Donne per la pace e per un futuro senza violenza
16 Giugno 2025[red]
Il 26 giugno il Coordinamento Nazionale Donne per la Pace e un futuro senza violenza lancia in ogni territorio una mobilitazione diffusa per rendere visibili le voci che si oppongono alla guerra, per creare spazi di confronto, pensiero e azione. Perché la pace non è un’utopia lontana, né un fatto privato o diplomatico. La pace è una pratica collettiva, un atto politico quotidiano, un bene comune da costruire insieme – qui e ora. Pubblichiamo il loro manifesto.
Siamo donne attive in molte città italiane, da nord a sud, impegnate nei movimenti per la pace, il disarmo, la giustizia sociale e ambientale. Da questo impegno condiviso nasce una rete nazionale finalizzata all’iniziativa del 26 giugno. Una trama plurale, in divenire, radicata nei luoghi e capace di visione, che riconosce nell’esperienza delle donne – nei corpi che si mettono in gioco, nelle parole che si sottraggono alla retorica del nemico e ai linguaggi del patriarcato – una forza di trasformazione.

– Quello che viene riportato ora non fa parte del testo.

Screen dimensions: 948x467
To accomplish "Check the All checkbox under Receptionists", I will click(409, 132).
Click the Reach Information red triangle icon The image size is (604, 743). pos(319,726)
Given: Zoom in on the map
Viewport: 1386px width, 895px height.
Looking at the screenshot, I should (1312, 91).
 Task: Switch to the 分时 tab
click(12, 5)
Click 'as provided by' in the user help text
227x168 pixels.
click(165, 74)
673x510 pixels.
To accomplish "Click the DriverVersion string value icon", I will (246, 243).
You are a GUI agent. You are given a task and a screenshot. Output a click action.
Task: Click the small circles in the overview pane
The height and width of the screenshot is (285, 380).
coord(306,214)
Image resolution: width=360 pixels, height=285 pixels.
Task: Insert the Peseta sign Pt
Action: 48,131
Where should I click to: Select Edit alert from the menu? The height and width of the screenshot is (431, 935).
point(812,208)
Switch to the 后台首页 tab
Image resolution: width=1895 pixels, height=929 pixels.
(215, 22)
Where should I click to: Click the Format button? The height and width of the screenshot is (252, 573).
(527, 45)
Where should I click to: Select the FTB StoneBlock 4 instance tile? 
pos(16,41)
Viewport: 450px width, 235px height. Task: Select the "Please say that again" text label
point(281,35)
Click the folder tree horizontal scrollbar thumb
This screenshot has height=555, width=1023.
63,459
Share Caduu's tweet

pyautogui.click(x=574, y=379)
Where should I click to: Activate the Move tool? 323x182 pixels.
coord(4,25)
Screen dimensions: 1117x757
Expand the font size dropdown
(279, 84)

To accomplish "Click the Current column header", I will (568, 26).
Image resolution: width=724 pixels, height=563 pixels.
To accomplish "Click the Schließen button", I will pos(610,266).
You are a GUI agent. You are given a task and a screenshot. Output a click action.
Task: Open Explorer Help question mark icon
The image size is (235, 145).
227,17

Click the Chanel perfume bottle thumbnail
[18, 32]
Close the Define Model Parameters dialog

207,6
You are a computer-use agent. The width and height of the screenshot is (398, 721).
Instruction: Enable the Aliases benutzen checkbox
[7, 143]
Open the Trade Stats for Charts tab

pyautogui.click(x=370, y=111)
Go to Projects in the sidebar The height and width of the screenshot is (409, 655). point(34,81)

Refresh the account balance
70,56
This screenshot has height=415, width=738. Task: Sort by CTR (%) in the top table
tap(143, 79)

Viviamo un tempo in cui la guerra viene normalizzata, giustificata, persino celebrata. La violenza bellica è tornata a essere linguaggio ufficiale delle relazioni internazionali, strumento di potere, fondamento dell’economia globale.
Ogni giorno nella Palestina sotto occupazione e assedio siamo di fronte a ciò che Stéphanie Latte Abdallah ha definito futuricidio: la distruzione sistematica di esseri umani, delle condizioni minime per vivere, immaginare un domani, tramandare memoria e speranza. E assistiamo alla devastazione di vite e territori provocata dall’invasione russa dell’Ucraina, così come al protrarsi di conflitti dimenticati in Sudan, Congo, Siria, Yemen, Myanmar e in molte altre aree del mondo. Guerre diverse, ma con radici comuni: una politica fondata sul dominio, sullo sfruttamento delle risorse e sull’indifferenza verso la vita umana e del pianeta.
A questa logica opponiamo pensiero e pratiche di pace. Rifiutiamo la semplificazione binaria dell’amico/nemico, la retorica dell’intervento armato, l’idea che la pace possa essere imposta con le armi. La guerra non è un’eccezione: è un dispositivo strutturale di potere, parte integrante di un sistema economico e politico che trae profitto dal disastro e dalla paura. «La forza è ciò che fa di chiunque le sia sottomesso una cosa», scriveva Simone Weil, e questo processo di spossessamento, che colpisce i corpi e le vite lo vediamo accadere ogni giorno, in ogni teatro di guerra, ma anche nelle nostre città, dove il linguaggio bellico invade la politica, l’informazione, la scuola, la cultura.
Denunciamo l’ideologia della forza, la militarizzazione delle istituzioni, l’espansione dell’industria bellica, l’asservimento della politica estera e dei media a una narrazione che semplifica, censura, distorce. Come sosteneva María Zambrano, infatti, può dirsi veramente umana solo una politica capace di ascoltare il pianto. Una politica che non rimuove il dolore, che non sacrifica le vite in nome della patria o della sicurezza, ma che sceglie la responsabilità, la cura, la giustizia.
In questa oscurità, come spazio di donne in relazione e costruzione collettiva, cercheremo di ascoltare, interrogare, dissentire, riaprire le domande che la guerra tenta sempre di soffocare, a partire dalla convinzione che sia necessario un impegno per una trasformazione profonda per smilitarizzare la società e le menti, per ridare senso alla convivenza.
La data del 26 giugno è stata scelta per rientrare nella settimana di mobilitazione europea di “Stop ReArm Europe” a cui aderiscono numerosi gruppi, presidi e associazioni che fanno parte della nostra Rete.